Provided records
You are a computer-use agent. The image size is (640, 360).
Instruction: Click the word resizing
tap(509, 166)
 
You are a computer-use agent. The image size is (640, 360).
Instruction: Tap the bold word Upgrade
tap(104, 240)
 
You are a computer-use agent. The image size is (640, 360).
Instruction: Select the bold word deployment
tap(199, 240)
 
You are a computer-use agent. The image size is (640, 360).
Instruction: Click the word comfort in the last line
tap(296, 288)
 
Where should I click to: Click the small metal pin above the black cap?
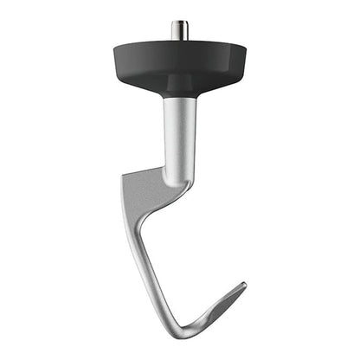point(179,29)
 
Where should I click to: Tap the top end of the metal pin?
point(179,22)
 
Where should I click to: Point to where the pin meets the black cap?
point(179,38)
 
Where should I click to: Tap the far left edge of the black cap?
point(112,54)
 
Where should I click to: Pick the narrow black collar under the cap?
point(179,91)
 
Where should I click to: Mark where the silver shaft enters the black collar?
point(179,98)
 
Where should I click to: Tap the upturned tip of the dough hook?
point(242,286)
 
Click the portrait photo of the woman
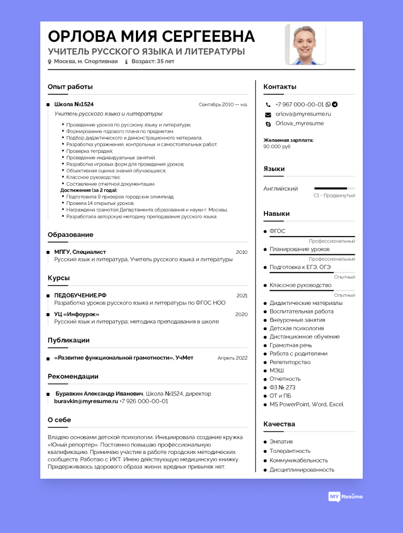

Exercise objective
Which lines in the listing above contain the word "Where"? Copy each of them in full.

Response
Where should I click to: Click the small metal pin above the black cap?
Where should I click to: Tap the top end of the metal pin?
Where should I click to: Point to where the pin meets the black cap?
Where should I click to: Tap the far left edge of the black cap?
Where should I click to: Pick the narrow black collar under the cap?
Where should I click to: Mark where the silver shaft enters the black collar?
Where should I click to: Tap the upturned tip of the dough hook?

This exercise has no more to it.